PINK LADIES – Breast cancer survivors and their friends gather on Decatur Square Friday to Paint the Town Pink. The event raises money for Mary’s Gift, a Wise Health Foundation program that provides free mammograms to uninsured and under-insured women. Messenger photo by Joe Duty

Despite the cold wind and a wet road, breast cancer survivors and their friends and family painted a crooked pink line down Main Street in Decatur for Paint the Town Pink Friday.

They had to pass over a couple of puddles in the middle of the road, but they got the job done anyway.

“We’ve already been through much worse than trying to paint in a straight line,” survivor Brenda Scott said.

Every year since 2002, the pink line painted down Main Street in October has served as a reminder of Breast Cancer Awareness Month. Originally an Avon “Kiss Goodbye to Cancer” program, Decatur was the first town in Texas to participate in a Paint the Town Pink-type event, Main Street Director Frieda Haley said.

“It was just a fun community event to honor survivors,” she explained.

Main Street now partners with Mary’s Gift at Wise Health System to not only raise breast cancer awareness but to raise money for the free mammogram screenings Mary’s Gift provides to low-income, uninsured and under-insured women in Wise County.

All the proceeds from the food, T-shirts and other items sold at Paint the Town Pink go to Mary’s Gift.

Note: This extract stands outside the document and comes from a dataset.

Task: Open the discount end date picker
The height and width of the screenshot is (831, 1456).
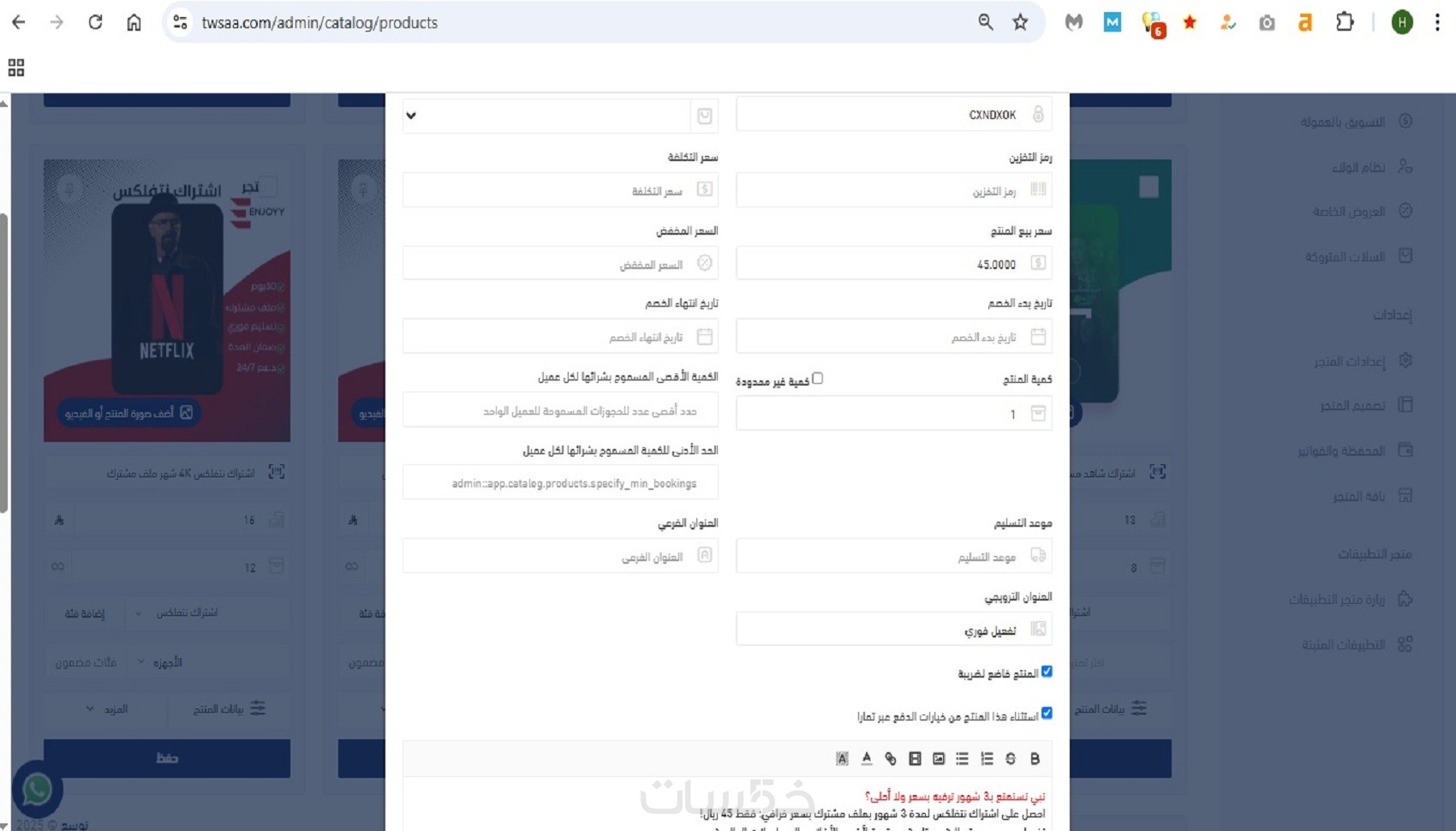Action: coord(560,337)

“We have a lot of community involvement with this one,” Mary’s Gift representative Michelle Stone said. “The community has been a great, great supporter of this event, no matter the weather.”

Survivors like Scott have braved the elements, rain or shine, every year to meet up with each other at Paint the Town Pink.

“It’s almost like it’s spiritual, because they know where you’ve been and you know where they’ve been,” Scott said. “These are some of the strongest women I know.” Scott, who has been cancer-free for more than 20 years, has another reason to lean on her fellow survivors this year. Her husband passed away two months ago, and this was the first time she attended Paint the Town Pink without him. It was a bittersweet feeling to be back, she said.

Painting that crooked pink line reminded Scott, as it always does, that the journey through life is not always perfect.

“When the line starts, it’s like starting your cancer journey,” she said. “To be able to make it to the end is an amazing thing.”